I have had irritable bowel syndrome/chronic diarrhea ever since starting on Zoloft about 10 years ago. I tried everything over the counter for diarrhea with no results, but one day I came upon the idea that psyllium husks are supposed to bulk the stool so on my next trip to WalMart I bought the 2.3 lb container of Orange Flavored Equate Fiber Therapy Sugar Free (much cheaper than Metamucil) and from the very first dose my symptoms disappeared and my movements became normal. I have skipped it a couple of times and my symptoms return until I get back on it.

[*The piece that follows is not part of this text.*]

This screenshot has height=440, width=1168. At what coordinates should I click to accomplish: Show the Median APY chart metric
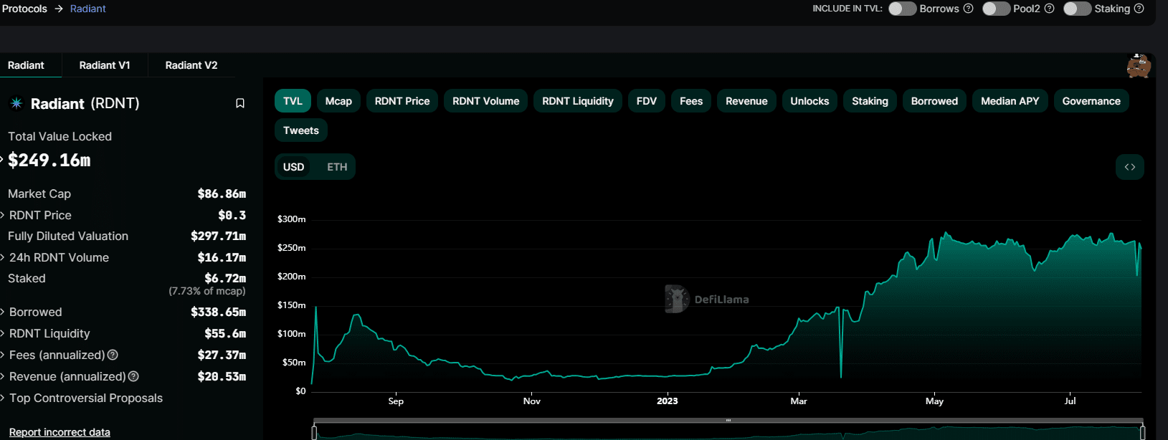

I started it to begin with by taking it two times a day, but now I only take one dose in the morning.I don't drink an entire eight ounce glass of water with it, I merely get it wet enough to swallow .... this is the only thing that has ever helped my problem and I swear by it .... try it, it certainly won't hurt you unless you're allergic to psyllium husk .... you can experiment as to how much water to add for the best results for your particular problem .... that's what I did and if you know someone who has irritable bowel syndrome or chronic diarrhea please pass this remedy along .... it's such a simple and inexpensive remedy for a very annoying problem.


----------



## boodoodle (Aug 18, 2009)

P.S. Most people think of Metamucil (or psyllium husks) as a laxative for constipation only, but it works for both constipation *AND* diarrhea.


----------



## JustJen (Aug 21, 2009)

I will definatly have to try this. I hate taking Immodium. It makes me bloated and irratable. Even tho most of my IBS symptoms are the IBS-D I do get the occasional IBS w/ constipation.


----------